I realised as the buses were making arrangements to reboot their journey (even though they had no idea how to manoeuver the blockage) the folly of not heeding the counsel of those who had better information. And as if I was compensating my earlier indiscretion, I drove straight to an in-law’s residence in a nearby community, where I swapped my car for a motorcycle.

Getting through the logjam with a motorcycle was like a journey to hell. I arrived home at 8am, only to realise that my town, the gateway to southern Nigeria, had been cut off from Okene and Auchi. I thought I had witnessed the worst situation that weekend, until I melt Victor Momoh, an Abuja-based lawyer friend, who also visited to attend the same meeting. Momoh had to charter a motorcycle from Lokoja, Kogi State capital, to ramble through the Okpella-Okene-Lokoja part of the jam. Okpellla, the economic livewire of Edo North, had been isolated from the socio-economic life of the outer society, as vehicles could not access it from any other part of the country. With filling stations running out of supply, black marketers hijacked the PMS business, selling a litre for as much as N350.

The few hours I spent with my family were more torturing than the awful experience I had on my trip. The thought of meandering through the garage of trucks on Okpella-Auchi Road haunted me like a ghost. Before cockcrow, I was on my way with Tim (Rachael joined this time). Before long, I got another motorcycle and abandoned Tim and Rachael to plot their course. For the entire 45 minutes we struggled to pull through the tankers between my town and Iyamho, my heart was literally in my mouth. The road degenerated into a horror and looks more dreadful. On eight occasions, I alighted to help lift the motorbike across. When I eventually reunited with Tim and Rachael, they had sustained injuries resulting from an accident.

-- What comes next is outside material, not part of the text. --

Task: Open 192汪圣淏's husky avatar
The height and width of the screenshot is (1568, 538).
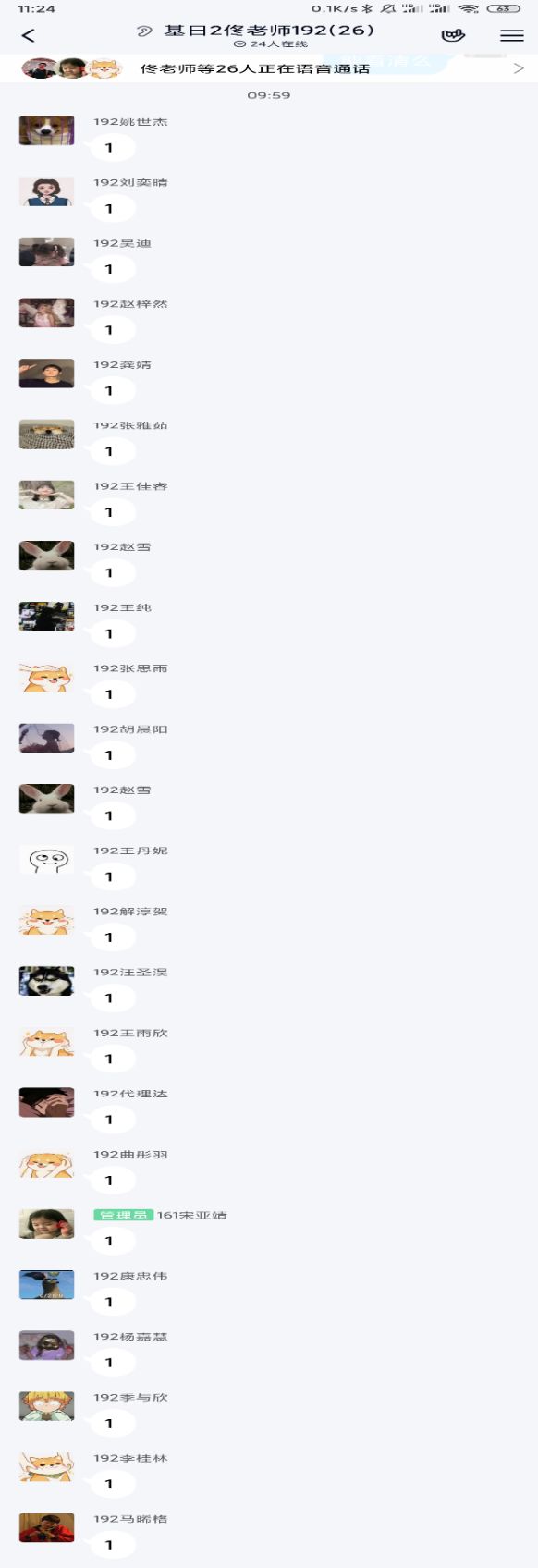Action: pos(46,981)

Ebuka, a middle-aged haulage operator from Eboyi State, was among the hundreds caught in the jam. As at Saturday morning, he had spent four days between Bayelsa and Uluoke, two on a spot in the latter. “I am travelling to Itobe, Kogi State, to deliver these goods. If I have spent six days and I am not yet close to Okene, what hope do I have that I will get to my destination in 10 days,” he lamented to me, as if I were an oracle.

Ironically, a few kilometres away from the highway of frustration was a network of top quality roads that lead to tiny villages around Iyamho. While the villagers can only dream of going as far as Okene for want of access roads, the ones in their neighbourhoods have been converted to play fields by rodents.

The Auchi-Benin road was not better, when I was returning to Lagos. The heavy rain had made it more slippery and muddy in some cases. The only difference was that it was daytime. When I eventually got to Benin at 11am, the car drove as if it was overloaded. The underneath was caked with so much mud that the sedan car felt like a truck. The four-cylinder engine could move the car plus the accumulated weight. I not only washed the car, but also checked into a hotel for a thorough bath before I could continue my trip back to Lagos.

As dry season returns, there are palliative works ongoing on the highway, but such remediations don’t last. It was the same thing last year and the years before. After devastations following heavy downpour, government will come in just to make the highway motorable for Christmas season, after that, the highway goes bad again. Nothing serious!